One of my favorite actors from a Golden Age, gone. So many memorable films starting with The Champion. He and Burt Lancaster and Tony Curtis made, two by two, a series of riveting films: Spartacus, The Vikings, Seven Days in May. Douglas' portrayal in Lust for Life as Vincent Van Gogh should have won him an Oscar. His autobiography, The Ragman's Son, is a fun read. Larger than life. He tells the story of getting grief from John Wayne for playing the "sissy artist" Van Gogh, then turning to Wayne and reminding him that neither of them were necessarily as they appeared, and reminding Wayne that his real name was actually Marion Morrison.


----------



## starthrower (Dec 11, 2010)

103 is a long run! Especially after suffering a stroke which never seemed to dim his lust for life. RIP


----------



## Tchaikov6 (Mar 30, 2016)

Interesting though that Natalie Wood seems to be getting more media attention than Douglas himself (just look up their names together


----------



## Guillaume80 (Jan 19, 2020)

Always sad news but 103, he had a pretty good life and will be remembered...RIP


----------



## elgar's ghost (Aug 8, 2010)

Hard to believe that when Kirk was born the USA were still to enter WWI, Babe Ruth was a young star with the Boston Red Sox and Alban Berg was writing _Wozzeck_. Filmwise he left a pretty good legacy.
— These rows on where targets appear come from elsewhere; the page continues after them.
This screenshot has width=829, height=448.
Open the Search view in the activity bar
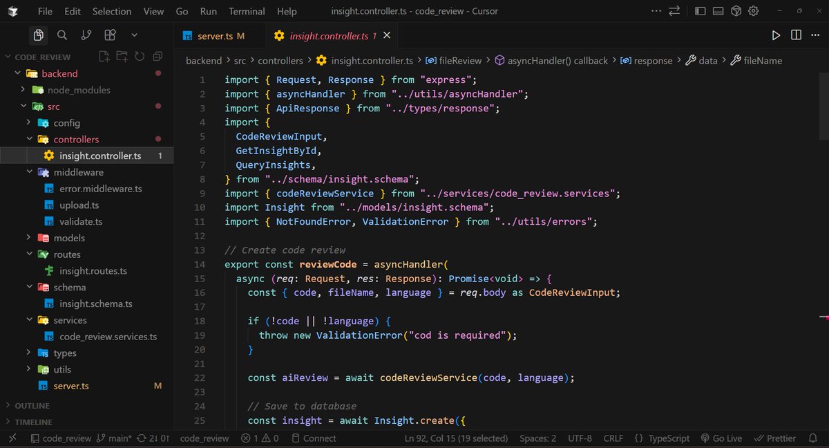[62, 35]
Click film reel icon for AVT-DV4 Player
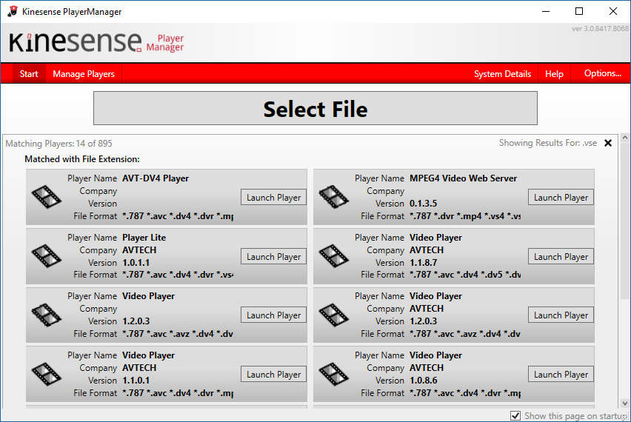This screenshot has height=422, width=631. [x=46, y=197]
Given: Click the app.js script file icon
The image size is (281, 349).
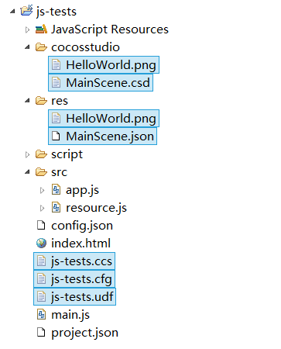Looking at the screenshot, I should [56, 189].
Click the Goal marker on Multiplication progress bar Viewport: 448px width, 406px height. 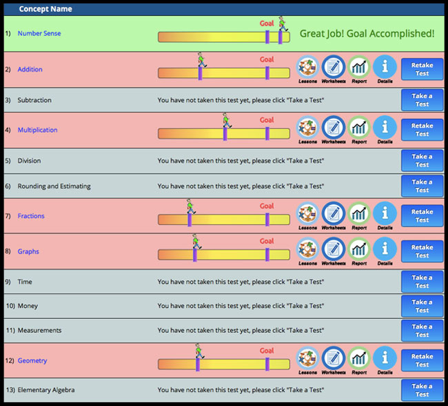pos(267,134)
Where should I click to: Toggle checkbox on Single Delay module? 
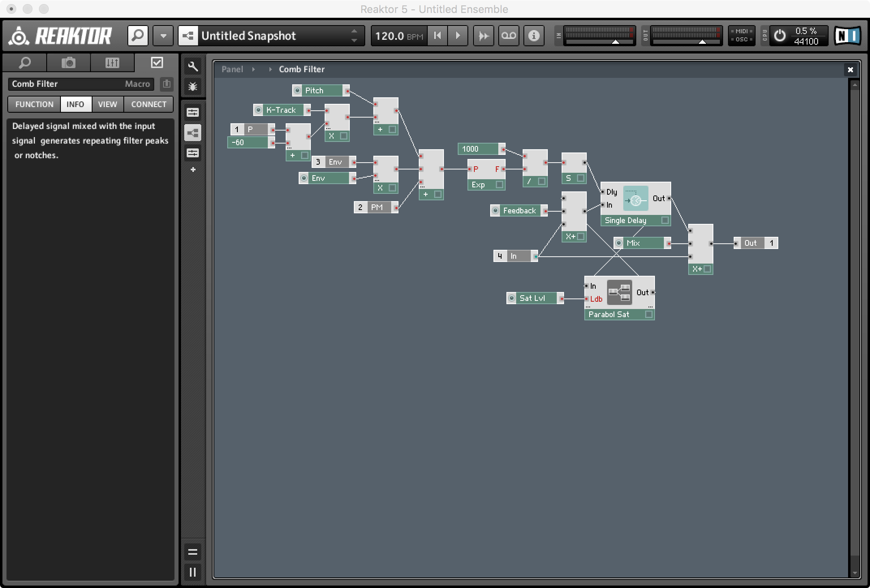(665, 220)
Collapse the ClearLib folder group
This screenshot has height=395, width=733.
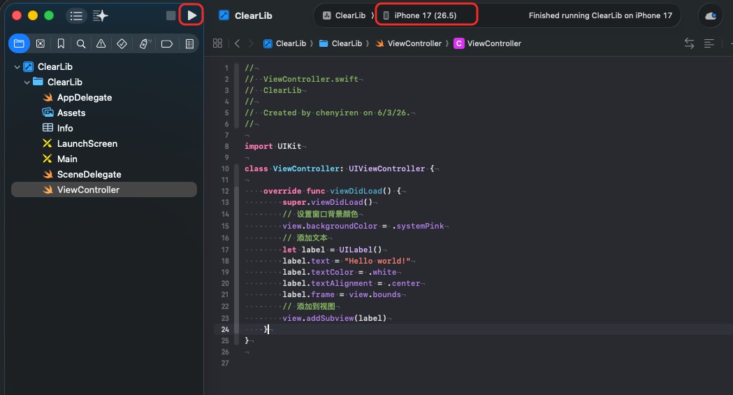pyautogui.click(x=27, y=82)
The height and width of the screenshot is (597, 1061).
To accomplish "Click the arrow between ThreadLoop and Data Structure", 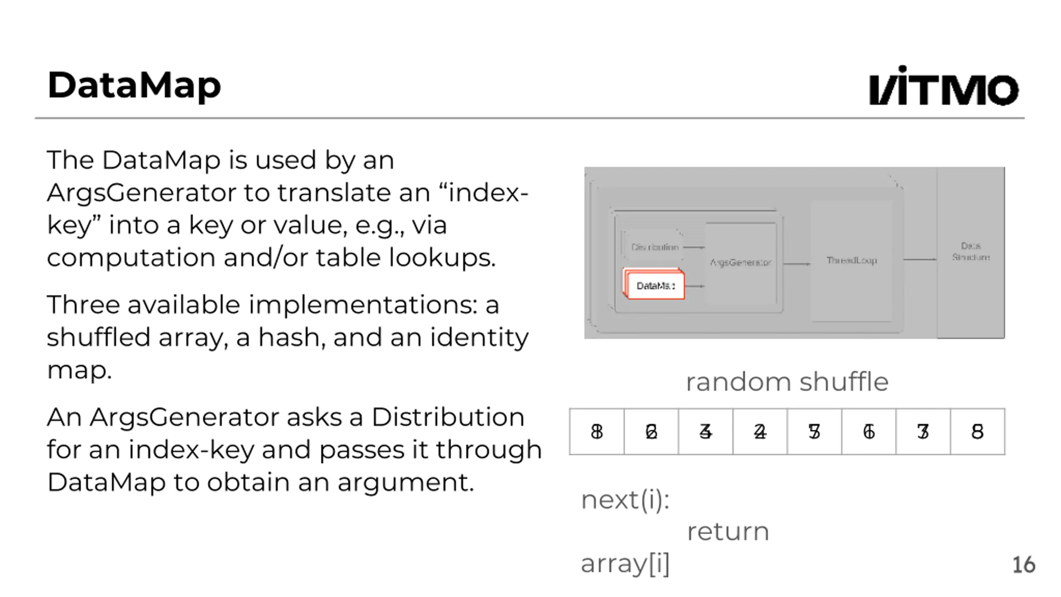I will coord(919,260).
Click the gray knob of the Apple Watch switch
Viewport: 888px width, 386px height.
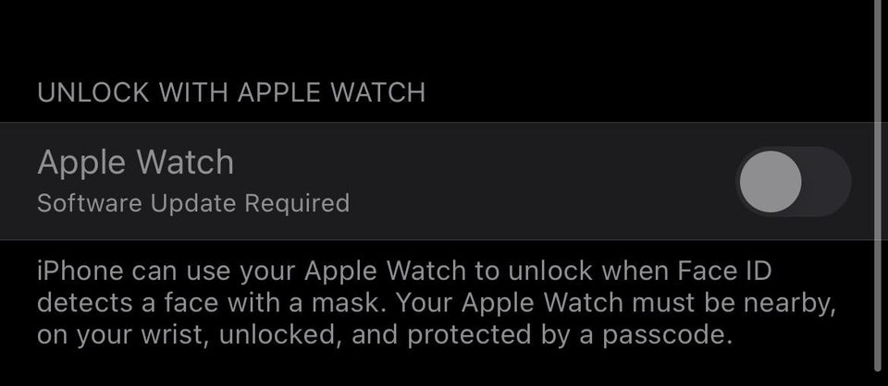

RIP.

Some people are built to last - Olivia de Havilland is also 103 and still with us.


----------



## Room2201974 (Jan 23, 2018)

I've considered Kirk a hero. A true hero.

* Served in the U.S. Navy for 3 years in WWII (Unlike Wayne)
* Effectively ended the ban on the Hollywood 10, scapegoats for Uncle Joe from Wisconsin and the HUAC, when he named Dalton Trumbo as writer for _Spartacus_. (It could have killed his career, and boy did some people try.)
* He produced and starred in one of the greatest anti-war movies ever, _Paths Of Glory_, a film banned in France for 18 years, and a film once banned on all US military bases both home and abroad. (Kubrick's first masterpiece.)

Any comparisons with other Hollywood tough guy types like Wayne ends in the screening room. John Wayne couldn't carry Rodger Young's kit bag. He would be the last person I'd want to go into battle with. Not so with Douglas. The man had real courage of the kind so rarely displayed in the land of the free and the home of the brave.


----------